Syrian refugees in Turkey are leading the way pioneering web-based services that provide access to information their community needs to help them set up a new life. They have quickly won support from international companies and organizations, and now their apps and online platforms provide displaced communities with housing and job listings, translations of Turkish laws, advice on getting residence permits, opening a bank account, and more.
Roughly 220,000 of the 3,300,000 Syrians in Turkey live in refugee camps and receive housing and basic needs assistance. The rest live in big cities where it can be difficult to find legal employment to build sustainable livelihoods for them and their families. As a result, many turn to the use of technology especially social media and apps that help them navigate the local context. The convenience and accessibility of online work is also a factor attracting Syrians to the tech sector.

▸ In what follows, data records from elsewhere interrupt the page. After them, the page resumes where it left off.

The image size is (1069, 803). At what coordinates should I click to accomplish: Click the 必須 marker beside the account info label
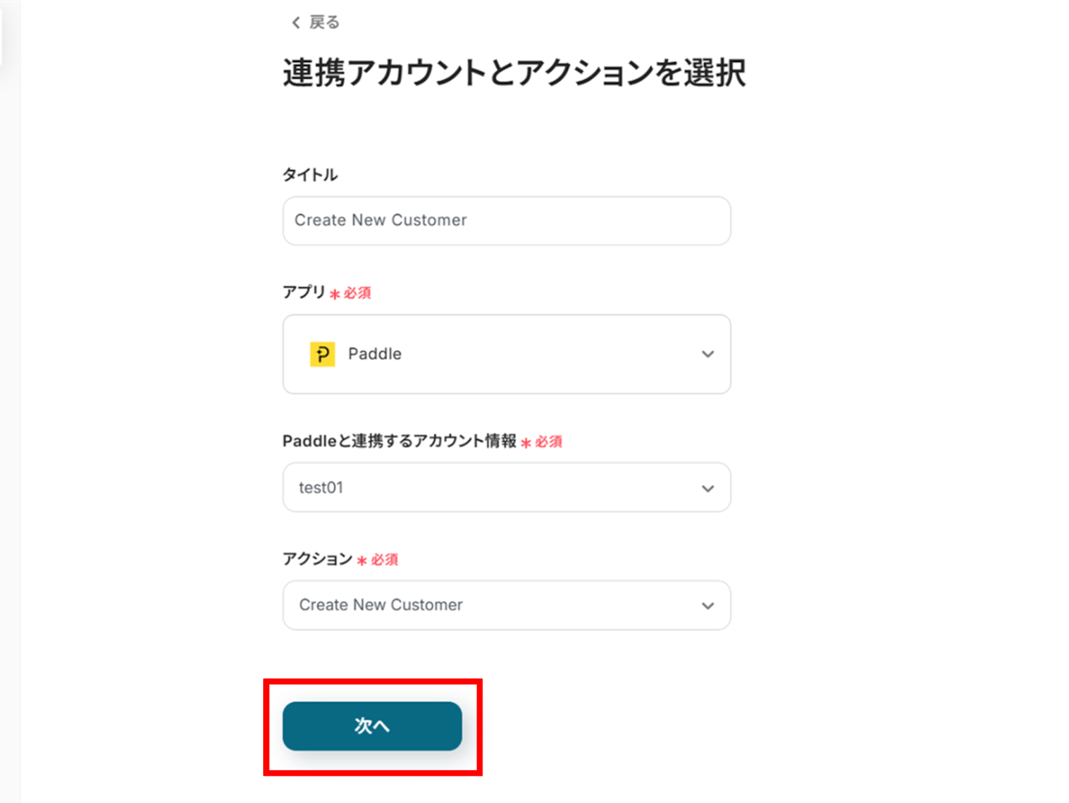click(x=548, y=442)
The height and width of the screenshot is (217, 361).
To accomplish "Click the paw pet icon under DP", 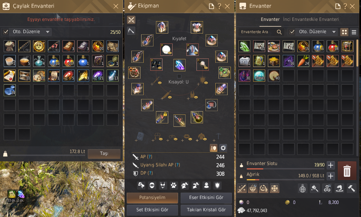I will pos(174,186).
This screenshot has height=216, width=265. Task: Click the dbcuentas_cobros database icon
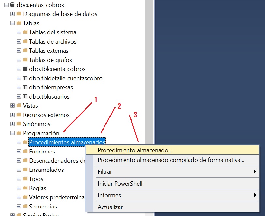[12, 5]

Recognizing the growing trend of displaced persons seeking solutions and employment in the tech industry, IOM, the UN Migration Agency, provides Information Technology and Communication (ITC) skills development through its emergency response programme in provinces on the Syrian border including Gaziantep, Sanliurfa, Hatay, and Izmir. To date, IOM’s Entrepreneurship Training and Grants Project has reached 555 displaced persons, enrolling 87 of them in an intensive 90-hour training course and providing select teams with seed funding to create their own startups.
One of these beneficiaries is a young man named Khaled Fattal, a 28-year-old Syrian IT engineer and project coordinator for an organization called Kodra that trains Syrians on how to start their own companies. Khaled participated in an IOM-hosted workshop in Gaziantep on 5-6 December that brought together a diverse group of UN agencies, international organizations, Turkish and Syrian tech companies all working to better integrate displaced persons in the tech sector and create win-win solutions for ITC companies and Syrians looking for jobs.
“Taking part in this workshop made me familiar with companies I did not know about before that provide IT training to Syrian refugees. It’s also provided me with more connections that will help the Syrians Kodra works with to reach more clients,” said Khaled.
Representatives from companies such as Turkcell, Cisco, and NGOs such as Re:Coded and Natakallam, participated in the workshop to discuss how to build stronger working partnerships. Some of discussion focused on how to tackle challenges Syrians face in terms of finding longer-term freelance work, securing jobs in the formal sector, and overcoming barriers such as restrictions on international bank transactions, etc.
Furkan Ozdil, a representative from Turkcell’s Corporate Social Responsibility department, shared another important barrier they are addressing. “Turkcell’s Hello Hope mobile app is helping integrate displaced Syrians through providing Turkish language education, with the aim to help them overcome language barriers and improve their employment prospects,” he said. The app also provides easy access to Turkcell’s Arabic Call Center and provides information on general services available to them.
Michael Newson, IOM’s Senior Labour Mobility and Human Development Specialist who presided over the workshop, said, “It’s crucial we identify the challenges Syrians face in getting jobs and come up with more innovative approaches to help them gain skills and access the labour market. I am happy to see integration between host and refugee communities improving on this topic and our workshop is a good example of this. Half of our participants are from Syrian communities and the other half are Turkish.”
IOM Turkey plans to expand the programme to additional provinces in 2018 and increase the number of entrepreneurship grants for innovative projects.